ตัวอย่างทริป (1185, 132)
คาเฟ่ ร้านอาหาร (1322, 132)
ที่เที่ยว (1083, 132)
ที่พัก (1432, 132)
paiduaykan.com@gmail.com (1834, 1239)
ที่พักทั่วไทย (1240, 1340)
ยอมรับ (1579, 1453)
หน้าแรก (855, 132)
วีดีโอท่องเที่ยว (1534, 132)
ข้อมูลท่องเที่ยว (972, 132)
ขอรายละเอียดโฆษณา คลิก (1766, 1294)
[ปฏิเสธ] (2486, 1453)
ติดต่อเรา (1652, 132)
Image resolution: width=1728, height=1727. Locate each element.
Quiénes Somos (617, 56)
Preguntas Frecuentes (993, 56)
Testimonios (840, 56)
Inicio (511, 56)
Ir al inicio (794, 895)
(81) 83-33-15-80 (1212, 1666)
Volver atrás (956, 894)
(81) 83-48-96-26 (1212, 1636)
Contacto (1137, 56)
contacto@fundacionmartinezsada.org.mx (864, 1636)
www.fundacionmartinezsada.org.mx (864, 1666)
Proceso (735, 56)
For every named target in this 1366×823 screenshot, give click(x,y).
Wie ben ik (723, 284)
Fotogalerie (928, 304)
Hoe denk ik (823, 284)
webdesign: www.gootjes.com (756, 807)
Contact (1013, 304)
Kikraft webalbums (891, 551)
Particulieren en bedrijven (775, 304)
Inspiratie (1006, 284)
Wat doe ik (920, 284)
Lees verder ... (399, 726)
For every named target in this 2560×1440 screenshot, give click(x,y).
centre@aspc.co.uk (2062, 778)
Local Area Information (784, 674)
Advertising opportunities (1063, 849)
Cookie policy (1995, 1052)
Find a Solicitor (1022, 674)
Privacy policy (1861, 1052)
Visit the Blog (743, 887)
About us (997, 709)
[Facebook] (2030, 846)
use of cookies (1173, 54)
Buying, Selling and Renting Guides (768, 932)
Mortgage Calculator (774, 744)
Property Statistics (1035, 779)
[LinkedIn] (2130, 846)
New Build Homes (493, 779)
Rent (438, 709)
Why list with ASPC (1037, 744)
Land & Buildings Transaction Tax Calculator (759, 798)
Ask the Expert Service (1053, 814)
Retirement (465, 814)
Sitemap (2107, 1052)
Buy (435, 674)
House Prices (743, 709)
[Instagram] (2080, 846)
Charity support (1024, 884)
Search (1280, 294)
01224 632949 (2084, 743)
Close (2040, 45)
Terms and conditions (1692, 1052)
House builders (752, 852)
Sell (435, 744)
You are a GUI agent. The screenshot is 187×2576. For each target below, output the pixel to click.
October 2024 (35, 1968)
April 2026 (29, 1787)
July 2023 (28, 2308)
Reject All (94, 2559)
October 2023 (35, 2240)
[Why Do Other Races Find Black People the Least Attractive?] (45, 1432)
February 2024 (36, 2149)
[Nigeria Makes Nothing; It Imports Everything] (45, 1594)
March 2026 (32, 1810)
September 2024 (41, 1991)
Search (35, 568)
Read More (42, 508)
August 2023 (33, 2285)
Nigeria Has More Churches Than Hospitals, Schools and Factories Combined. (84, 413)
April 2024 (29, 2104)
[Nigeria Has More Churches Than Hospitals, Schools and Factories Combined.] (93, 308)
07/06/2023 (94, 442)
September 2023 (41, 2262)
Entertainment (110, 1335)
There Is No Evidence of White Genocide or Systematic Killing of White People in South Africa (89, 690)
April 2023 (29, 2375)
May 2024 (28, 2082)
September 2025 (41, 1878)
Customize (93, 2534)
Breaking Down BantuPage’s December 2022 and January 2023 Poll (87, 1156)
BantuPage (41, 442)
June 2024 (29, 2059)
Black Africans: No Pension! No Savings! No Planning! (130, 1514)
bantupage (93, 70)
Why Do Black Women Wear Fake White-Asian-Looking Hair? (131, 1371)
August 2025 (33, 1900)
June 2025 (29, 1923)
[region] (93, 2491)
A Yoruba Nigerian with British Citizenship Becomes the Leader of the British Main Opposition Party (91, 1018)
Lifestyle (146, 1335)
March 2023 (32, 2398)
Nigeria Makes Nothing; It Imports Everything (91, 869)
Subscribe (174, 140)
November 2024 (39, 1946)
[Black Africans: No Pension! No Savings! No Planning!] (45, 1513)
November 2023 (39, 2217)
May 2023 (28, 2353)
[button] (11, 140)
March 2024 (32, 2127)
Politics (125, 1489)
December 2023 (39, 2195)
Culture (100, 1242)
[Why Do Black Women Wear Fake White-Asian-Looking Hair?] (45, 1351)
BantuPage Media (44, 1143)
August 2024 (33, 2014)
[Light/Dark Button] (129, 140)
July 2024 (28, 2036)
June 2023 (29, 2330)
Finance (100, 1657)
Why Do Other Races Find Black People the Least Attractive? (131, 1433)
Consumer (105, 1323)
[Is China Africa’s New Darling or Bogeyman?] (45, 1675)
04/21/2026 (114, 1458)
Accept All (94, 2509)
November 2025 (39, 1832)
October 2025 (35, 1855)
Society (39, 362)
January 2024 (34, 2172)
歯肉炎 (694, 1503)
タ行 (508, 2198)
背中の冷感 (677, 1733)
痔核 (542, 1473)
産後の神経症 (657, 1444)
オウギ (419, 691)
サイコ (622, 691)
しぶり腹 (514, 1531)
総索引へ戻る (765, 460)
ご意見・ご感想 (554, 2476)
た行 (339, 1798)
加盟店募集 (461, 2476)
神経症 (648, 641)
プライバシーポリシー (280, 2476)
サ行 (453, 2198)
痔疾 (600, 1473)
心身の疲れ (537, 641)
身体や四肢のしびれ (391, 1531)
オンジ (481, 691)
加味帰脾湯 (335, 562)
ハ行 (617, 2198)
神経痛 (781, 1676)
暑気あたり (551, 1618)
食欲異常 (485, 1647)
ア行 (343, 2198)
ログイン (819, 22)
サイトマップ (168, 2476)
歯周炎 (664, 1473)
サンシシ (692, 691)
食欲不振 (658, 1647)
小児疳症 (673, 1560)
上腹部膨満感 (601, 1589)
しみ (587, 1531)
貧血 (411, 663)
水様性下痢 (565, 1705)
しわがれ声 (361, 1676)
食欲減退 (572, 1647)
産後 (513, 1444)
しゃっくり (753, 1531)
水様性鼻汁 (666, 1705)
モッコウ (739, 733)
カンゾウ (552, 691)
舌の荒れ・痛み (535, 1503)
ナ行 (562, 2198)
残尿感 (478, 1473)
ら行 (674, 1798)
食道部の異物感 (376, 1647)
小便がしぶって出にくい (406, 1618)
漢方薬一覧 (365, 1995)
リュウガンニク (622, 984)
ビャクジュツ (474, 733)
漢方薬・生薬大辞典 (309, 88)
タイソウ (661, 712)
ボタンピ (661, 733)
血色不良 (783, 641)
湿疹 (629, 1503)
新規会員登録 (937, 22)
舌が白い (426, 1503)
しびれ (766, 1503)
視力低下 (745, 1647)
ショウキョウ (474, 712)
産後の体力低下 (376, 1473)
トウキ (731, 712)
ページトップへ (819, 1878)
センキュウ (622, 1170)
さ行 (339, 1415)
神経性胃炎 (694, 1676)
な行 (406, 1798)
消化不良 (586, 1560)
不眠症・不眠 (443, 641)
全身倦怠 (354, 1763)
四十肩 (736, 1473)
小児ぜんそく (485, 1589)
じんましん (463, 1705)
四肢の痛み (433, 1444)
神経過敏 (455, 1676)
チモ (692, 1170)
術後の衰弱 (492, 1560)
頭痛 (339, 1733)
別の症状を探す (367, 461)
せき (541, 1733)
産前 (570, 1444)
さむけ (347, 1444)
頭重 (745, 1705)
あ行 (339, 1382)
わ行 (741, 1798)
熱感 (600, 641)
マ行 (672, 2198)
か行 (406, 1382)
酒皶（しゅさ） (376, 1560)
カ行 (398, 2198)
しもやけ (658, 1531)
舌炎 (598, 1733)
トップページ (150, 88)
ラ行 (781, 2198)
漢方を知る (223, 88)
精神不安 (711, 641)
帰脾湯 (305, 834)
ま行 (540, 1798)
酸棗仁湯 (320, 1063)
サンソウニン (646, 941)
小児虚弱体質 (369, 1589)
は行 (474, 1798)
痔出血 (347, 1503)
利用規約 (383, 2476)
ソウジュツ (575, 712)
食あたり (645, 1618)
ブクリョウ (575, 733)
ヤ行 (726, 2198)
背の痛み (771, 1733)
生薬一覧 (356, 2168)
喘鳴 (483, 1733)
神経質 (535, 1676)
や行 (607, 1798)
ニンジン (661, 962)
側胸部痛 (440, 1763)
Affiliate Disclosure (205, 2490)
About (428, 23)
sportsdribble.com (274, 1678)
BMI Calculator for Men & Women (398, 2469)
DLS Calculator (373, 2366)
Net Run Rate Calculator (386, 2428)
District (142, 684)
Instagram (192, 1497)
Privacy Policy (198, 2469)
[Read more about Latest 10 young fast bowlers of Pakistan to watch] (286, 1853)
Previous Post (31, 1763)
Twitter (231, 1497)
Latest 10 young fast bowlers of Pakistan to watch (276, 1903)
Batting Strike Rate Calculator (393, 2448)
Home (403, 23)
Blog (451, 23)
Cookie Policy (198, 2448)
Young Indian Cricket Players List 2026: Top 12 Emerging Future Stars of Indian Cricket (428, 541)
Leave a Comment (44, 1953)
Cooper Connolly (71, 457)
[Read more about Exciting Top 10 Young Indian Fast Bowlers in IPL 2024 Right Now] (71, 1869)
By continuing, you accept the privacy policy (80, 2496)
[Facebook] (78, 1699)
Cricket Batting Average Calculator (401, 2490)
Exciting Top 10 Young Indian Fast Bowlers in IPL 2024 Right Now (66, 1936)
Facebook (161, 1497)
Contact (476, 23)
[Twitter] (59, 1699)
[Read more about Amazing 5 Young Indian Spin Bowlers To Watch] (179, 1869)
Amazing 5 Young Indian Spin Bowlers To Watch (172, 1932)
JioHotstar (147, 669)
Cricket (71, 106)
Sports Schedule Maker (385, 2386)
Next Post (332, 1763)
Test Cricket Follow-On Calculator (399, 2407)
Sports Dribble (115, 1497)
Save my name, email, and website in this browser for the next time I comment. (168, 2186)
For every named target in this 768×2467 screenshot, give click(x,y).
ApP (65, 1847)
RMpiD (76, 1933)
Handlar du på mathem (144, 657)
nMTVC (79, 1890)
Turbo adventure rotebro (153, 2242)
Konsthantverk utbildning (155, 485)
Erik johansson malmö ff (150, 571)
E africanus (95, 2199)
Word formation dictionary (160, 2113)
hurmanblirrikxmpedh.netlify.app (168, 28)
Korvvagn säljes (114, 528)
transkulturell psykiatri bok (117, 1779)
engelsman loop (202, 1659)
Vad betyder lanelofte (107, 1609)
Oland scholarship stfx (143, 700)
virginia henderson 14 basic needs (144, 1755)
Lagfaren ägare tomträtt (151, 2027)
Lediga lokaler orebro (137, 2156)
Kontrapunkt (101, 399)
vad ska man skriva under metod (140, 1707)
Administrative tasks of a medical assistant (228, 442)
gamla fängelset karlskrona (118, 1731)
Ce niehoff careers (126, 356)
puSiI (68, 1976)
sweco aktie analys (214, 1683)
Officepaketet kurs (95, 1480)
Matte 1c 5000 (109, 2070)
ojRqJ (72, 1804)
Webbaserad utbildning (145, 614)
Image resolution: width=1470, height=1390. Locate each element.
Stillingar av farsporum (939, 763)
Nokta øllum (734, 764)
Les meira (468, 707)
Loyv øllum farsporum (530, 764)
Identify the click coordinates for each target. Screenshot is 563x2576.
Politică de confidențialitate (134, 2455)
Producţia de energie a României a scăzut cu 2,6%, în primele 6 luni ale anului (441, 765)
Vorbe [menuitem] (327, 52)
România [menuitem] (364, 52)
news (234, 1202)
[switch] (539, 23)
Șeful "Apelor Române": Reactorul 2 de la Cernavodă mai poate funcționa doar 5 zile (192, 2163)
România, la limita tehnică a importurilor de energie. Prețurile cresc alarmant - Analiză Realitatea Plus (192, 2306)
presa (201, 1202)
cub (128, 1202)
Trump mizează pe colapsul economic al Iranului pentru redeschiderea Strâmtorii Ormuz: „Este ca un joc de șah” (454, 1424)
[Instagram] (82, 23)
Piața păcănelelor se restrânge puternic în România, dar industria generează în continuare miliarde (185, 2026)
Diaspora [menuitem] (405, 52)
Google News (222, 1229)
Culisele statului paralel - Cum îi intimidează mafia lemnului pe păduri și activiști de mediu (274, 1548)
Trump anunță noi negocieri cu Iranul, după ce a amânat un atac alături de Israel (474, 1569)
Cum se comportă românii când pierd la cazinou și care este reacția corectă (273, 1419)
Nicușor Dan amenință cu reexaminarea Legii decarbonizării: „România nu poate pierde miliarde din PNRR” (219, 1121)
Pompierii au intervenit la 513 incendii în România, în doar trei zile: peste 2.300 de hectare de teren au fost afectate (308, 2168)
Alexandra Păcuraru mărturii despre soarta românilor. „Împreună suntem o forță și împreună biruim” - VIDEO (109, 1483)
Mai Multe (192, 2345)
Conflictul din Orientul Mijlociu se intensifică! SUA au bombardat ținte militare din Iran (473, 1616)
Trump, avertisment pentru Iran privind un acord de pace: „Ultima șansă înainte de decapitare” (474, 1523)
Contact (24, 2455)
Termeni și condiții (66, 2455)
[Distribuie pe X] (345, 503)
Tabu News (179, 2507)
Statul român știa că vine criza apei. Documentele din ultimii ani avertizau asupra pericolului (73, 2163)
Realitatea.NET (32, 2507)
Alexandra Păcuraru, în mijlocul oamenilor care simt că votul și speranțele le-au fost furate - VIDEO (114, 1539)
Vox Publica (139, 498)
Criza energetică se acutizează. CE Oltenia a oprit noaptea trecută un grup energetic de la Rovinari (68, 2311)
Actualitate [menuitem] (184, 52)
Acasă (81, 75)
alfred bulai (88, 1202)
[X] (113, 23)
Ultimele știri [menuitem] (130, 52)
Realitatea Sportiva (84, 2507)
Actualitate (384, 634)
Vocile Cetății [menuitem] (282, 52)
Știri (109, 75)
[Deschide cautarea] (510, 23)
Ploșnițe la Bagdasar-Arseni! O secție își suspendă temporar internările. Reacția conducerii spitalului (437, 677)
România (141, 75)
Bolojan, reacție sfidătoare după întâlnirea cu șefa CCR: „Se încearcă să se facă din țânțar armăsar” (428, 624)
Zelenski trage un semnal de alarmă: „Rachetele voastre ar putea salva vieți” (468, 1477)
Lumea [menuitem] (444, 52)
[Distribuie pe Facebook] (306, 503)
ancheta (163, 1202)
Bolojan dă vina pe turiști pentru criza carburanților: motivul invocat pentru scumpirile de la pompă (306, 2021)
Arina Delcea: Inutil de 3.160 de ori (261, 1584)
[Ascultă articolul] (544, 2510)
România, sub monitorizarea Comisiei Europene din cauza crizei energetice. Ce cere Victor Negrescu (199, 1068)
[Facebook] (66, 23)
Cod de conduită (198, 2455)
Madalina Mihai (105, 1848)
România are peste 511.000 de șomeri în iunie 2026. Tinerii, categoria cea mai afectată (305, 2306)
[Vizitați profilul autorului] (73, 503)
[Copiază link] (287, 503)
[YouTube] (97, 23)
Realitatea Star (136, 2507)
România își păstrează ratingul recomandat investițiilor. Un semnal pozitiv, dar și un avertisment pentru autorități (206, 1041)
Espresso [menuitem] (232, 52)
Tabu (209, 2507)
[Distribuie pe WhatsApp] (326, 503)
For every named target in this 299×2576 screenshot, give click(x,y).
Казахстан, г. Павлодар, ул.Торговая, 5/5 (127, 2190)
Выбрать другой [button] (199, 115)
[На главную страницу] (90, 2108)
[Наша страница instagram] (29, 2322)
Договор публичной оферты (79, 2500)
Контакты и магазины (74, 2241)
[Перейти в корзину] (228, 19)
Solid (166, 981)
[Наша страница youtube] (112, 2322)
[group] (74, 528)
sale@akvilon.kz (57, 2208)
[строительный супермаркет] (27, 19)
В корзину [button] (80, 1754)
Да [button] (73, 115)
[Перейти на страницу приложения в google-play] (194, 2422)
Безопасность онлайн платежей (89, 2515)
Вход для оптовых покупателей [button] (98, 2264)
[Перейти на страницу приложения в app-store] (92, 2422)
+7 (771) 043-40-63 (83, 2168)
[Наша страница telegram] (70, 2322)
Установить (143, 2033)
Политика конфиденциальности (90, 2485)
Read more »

◆ ◆ ◆ ◆

▶ **ABOUT THIS EXERCISE**: Of the lines above, copy each one that contains the word "Перейти".

▶ **YOUR SOLUTION**:
[Перейти в корзину] (228, 19)
[Перейти на страницу приложения в google-play] (194, 2422)
[Перейти на страницу приложения в app-store] (92, 2422)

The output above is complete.